> Description of the task
Write out the passage of the train travel forum thread below starting with "A train is a" and going on through "prepared to order.", switching "diner" to "dining car".

> Text provided
+===+
My father would disagree with:

A train is a place to meet people and enjoy moving around and not being cooped up. I hate being cooped up. Get up. Go to the lounge (if your train is so equipped) and meet people. Drink. Talk. Laugh. HAVE FUN. Meet some people in the diner and have a great conversation, a real fun one. Eat the delicious food. Despite all efforts to the contrary, Amtrak kitchens are staffed by chefs. Some of these guys are true artists with Convection ovens, and some food is still prepared to order.

In a hellacious world with no fun in it, no charm, and plastic smiles, you are going into its last refuge on an Amtrak train. When their crew members smile, they mean it. Human-to-human connection is what makes the train worth the extra time, and extra money. Every connection you make on the train, be it with passengers or crew, is human-to-human. They scowl sometimes, I admit, but they are scowling at you as a person. I'd rather a real scowl than a fake smile, any time.

Don't sit there in that roomette of yours and miss this. I take sleeping compartments. Unless I find some good looking and horny blonde, I want my privacy when I sleep. (And my girlfriend would see to removing that unless!) The rest of the day, its time to see America- and her people.


----------



## VentureForth (Aug 8, 2008)

MStrain said:


> There is an abundance of cab drivers and for around $15 or so you can take a short ride to the quarter.
> PM me with any other questions on what to do or where to eat. Enjoy!
> 
> MStrain


Are all the trolleys back up and running? Do they connect to Amtrak?


----------



## the_traveler (Aug 8, 2008)

I agree. One of the great things is meeting and interacting with you fellow travelers. You may or may not have the same people at your table for breakfast that you had met the night before at dinner. And you may or may not meet the same people in the lounge car at different times. On a plane, while sitting in seat 22-A, you may talk to the person in seat 22-B, but I doubt you would talk to the person in 19-A or 26-E! And in a car, unless you stop, you would not talk to the people in the other cars (except for cutting you off, etc...)!


----------



## Rail Freak (Aug 8, 2008)

the_traveler said:


> I agree. One of the great things is meeting and interacting with you fellow travelers. You may or may not have the same people at your table for breakfast that you had met the night before at dinner. And you may or may not meet the same people in the lounge car at different times. On a plane, while sitting in seat 22-A, you may talk to the person in seat 22-B, but I doubt you would talk to the person in 19-A or 26-E! And in a car, unless you stop, you would not talk to the people in the other cars (except for cutting you off, etc...)!


Car to Car = Sign Language, LOL


----------



## bookie (Aug 8, 2008)
+===+
> Information shown

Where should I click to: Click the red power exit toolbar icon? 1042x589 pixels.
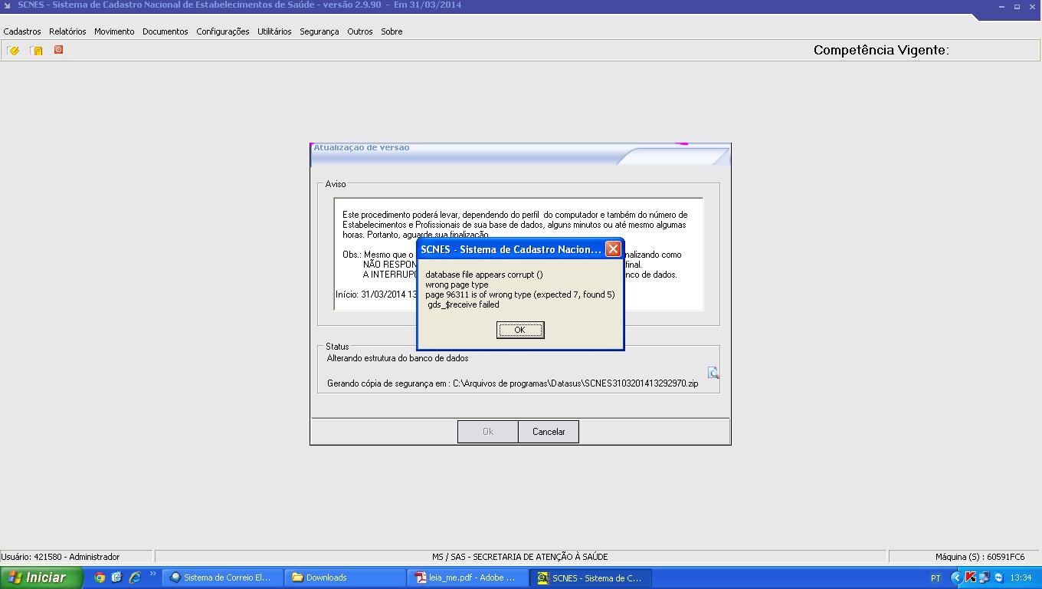click(58, 50)
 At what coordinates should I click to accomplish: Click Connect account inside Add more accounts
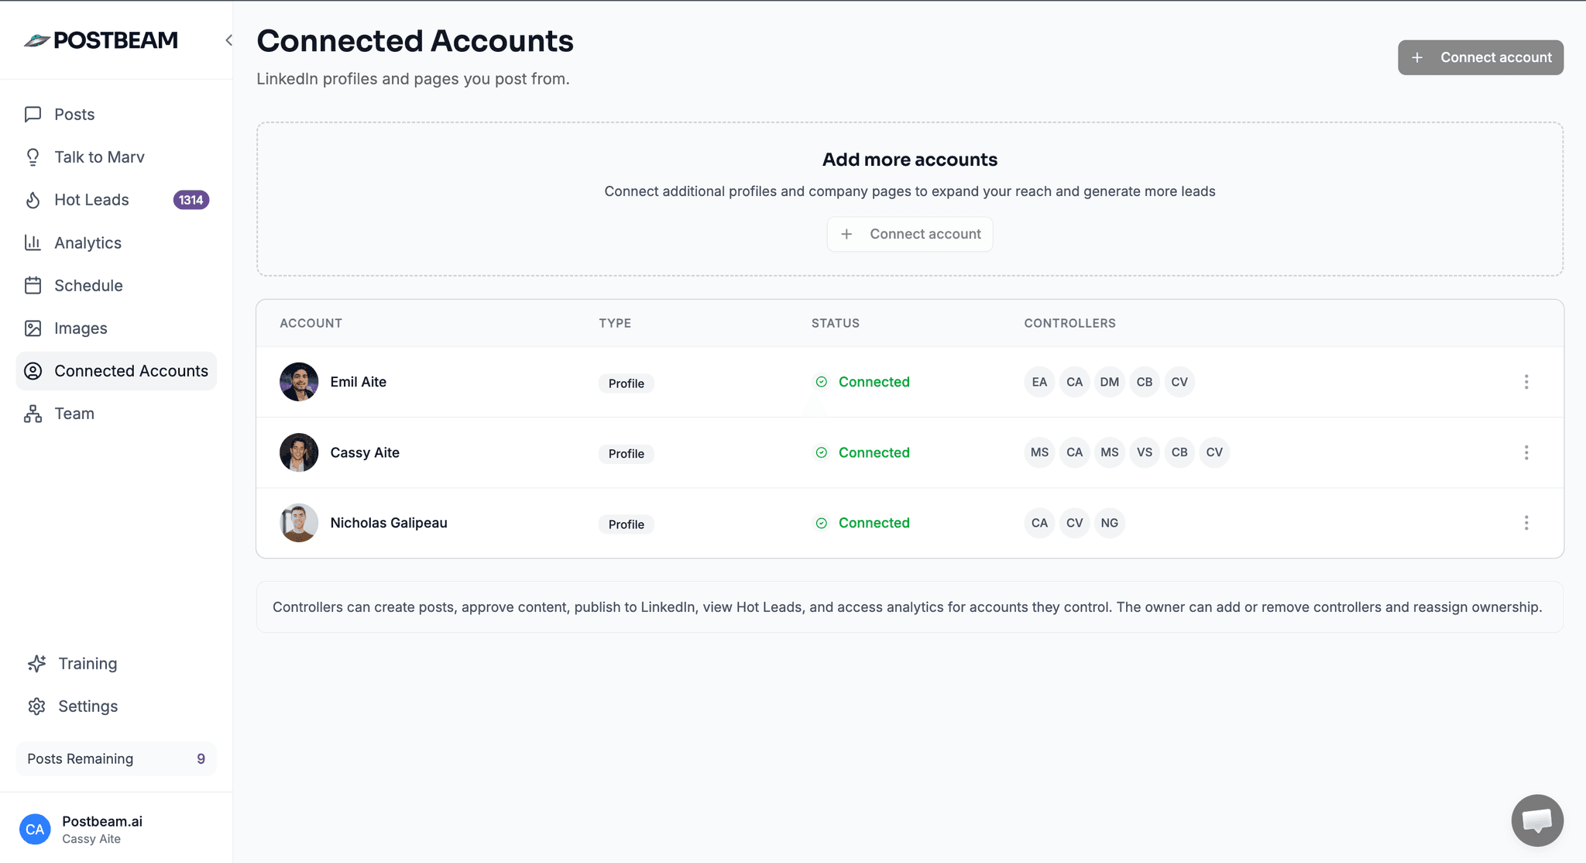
+===+
> Result
A train is a place to meet people and enjoy moving around and not being cooped up. I hate being cooped up. Get up. Go to the lounge (if your train is so equipped) and meet people. Drink. Talk. Laugh. HAVE FUN. Meet some people in the dining car and have a great conversation, a real fun one. Eat the delicious food. Despite all efforts to the contrary, Amtrak kitchens are staffed by chefs. Some of these guys are true artists with Convection ovens, and some food is still prepared to order.